General Nutrition Center in Highland Mall, Austin TX.  By now I was a college student at the U of T.  GNC was the perfect job for that, because it had flexible hours and you weren’t likely to get all caught up in ‘giving a damn’.  I do remember one time Madalyn Murray O’Hair came in and bought some peanut butter that we ground fresh in the store.  Madalyn, if you can hear me: there was an old lady named Joyce who also worked there, and I think she may have spit in yours.  I do remember after you left, Joyce leaned in to me and said, “That woman just looks evil.”  I said, “What?  Looks like any old sourpuss to me.”  How was I to know that someday you would be buried in pieces on a Texas ranch.  Anyway, sorry to just getting around to telling you now.

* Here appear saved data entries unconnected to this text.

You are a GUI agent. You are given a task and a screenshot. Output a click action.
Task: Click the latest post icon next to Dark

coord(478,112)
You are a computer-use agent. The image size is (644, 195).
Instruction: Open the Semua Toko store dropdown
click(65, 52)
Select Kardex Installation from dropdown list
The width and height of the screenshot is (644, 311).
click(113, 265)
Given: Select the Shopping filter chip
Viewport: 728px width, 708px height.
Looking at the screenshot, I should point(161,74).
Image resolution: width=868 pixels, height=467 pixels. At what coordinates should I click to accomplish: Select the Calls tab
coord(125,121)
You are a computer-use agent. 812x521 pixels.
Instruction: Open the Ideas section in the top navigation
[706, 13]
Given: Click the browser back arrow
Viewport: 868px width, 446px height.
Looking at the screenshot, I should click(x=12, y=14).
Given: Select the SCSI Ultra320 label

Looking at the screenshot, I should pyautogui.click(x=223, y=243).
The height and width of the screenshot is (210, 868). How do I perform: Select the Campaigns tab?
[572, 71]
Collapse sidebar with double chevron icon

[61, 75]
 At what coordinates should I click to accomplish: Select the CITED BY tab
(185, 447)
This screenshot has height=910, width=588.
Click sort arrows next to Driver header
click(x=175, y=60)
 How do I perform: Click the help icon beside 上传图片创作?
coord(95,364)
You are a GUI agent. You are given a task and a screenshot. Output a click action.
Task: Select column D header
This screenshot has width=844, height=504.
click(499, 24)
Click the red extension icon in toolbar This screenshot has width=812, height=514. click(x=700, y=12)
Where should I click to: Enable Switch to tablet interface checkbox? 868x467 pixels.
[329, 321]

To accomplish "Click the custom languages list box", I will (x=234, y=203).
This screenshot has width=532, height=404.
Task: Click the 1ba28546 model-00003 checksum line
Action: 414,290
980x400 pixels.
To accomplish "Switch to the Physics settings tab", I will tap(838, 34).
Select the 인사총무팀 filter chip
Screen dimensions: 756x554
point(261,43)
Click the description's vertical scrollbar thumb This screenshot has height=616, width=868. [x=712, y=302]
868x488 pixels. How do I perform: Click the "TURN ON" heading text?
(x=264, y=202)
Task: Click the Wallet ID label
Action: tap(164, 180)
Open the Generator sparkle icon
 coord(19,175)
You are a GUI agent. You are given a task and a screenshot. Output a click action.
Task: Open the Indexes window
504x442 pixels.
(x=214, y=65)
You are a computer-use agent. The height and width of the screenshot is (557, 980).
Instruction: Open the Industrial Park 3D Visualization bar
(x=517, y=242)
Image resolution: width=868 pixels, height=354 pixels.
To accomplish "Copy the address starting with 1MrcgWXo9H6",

The Austin Sun, precursor to the Austin Chronicle, selling print advertising.  This was my first and last foray into working in my ‘field’ of advertising.  It was a short stint, but I did manage to meet many of the Austin Hipnoscenti of the day: Dean “Buck” Rindy, Jeff Nightbyrd, Big Boy Medlin, and Michael Ventura, among others.  None of these people have had the slightest bearing on my life then or in the years hence.  It was a useful job, though, in that it showed me that I had wasted the previous three and a half years of my life, and untold thousands of my parents’ money, getting a useless degree in Advertising.  Also, once there was a nude pool party and I saw some boobies.

Selling vacuum cleaners for the Rainbow Corporation.  I kind of got sucked into this one.  (haha, JOKE)  But I did have some friends doing it, so I went through the training and everything.  On my first practice demo, I collared Jim Jones (not the famous dead one, but the former Executive Director of College Houses) and he sat patiently through my whole spiel, until the end when we got to financing.  Jim was a numbers guy, so he perked up for this part.  When I showed him the financing options, he said, “Mike, that’s usurious.”  “Why, thank you, Jim.  It was my first time,” I beamed, sure I was receiving a compliment.  (I did not know what ‘usurious’ meant, but it sounded important.)  “No, that means charging an illegally high rate of interest.”  “OH!”  I decided then and there to call my supervisor, sure that this was an oversight that he would immediately correct.  And he did, by firing me over the telephone.

Lakeshore Seafood, Oakland CA.  By now my UT days were well behind me, and I was putting my degree to good use by working for the next ten years in restaurants.  The first one was as a lunch prep/line cook for a little place in Oakland that was just a few blocks walk from my house.  How I loved this job!  It was mindless and sunny, just like California.  I worked with fun people.  I might be there yet, except there was one small problem.  The owner’s wife came in every day for lunch, hung out for two hours eating, and then would go in the lady’s room and have a thirty-minute episode of semi-public bulimia.  Did I mention this couple was Chinese and incredibly wealthy, with a string of Bay Area restaurants?  But somehow ours got lucky for the lunch crowd.  Maybe she went elsewhere for breakfast and dinner. <shudder>  Also, another little adventure at this joint: one day, an African-American homeless man came in and got about three feet into the doorway when our manager, a big guy, came charging up from the back and gave him the bum’s rush onto the sidewalk.  Coming back in, he said, “That was Huey Newton.”  Look him up, youngsters.  Despite popular myth, California is not always sunny.

A whole bunch of other restaurants.  Who came first?  Couldn’t say for sure, and Pete Townshend‘s not returning my calls.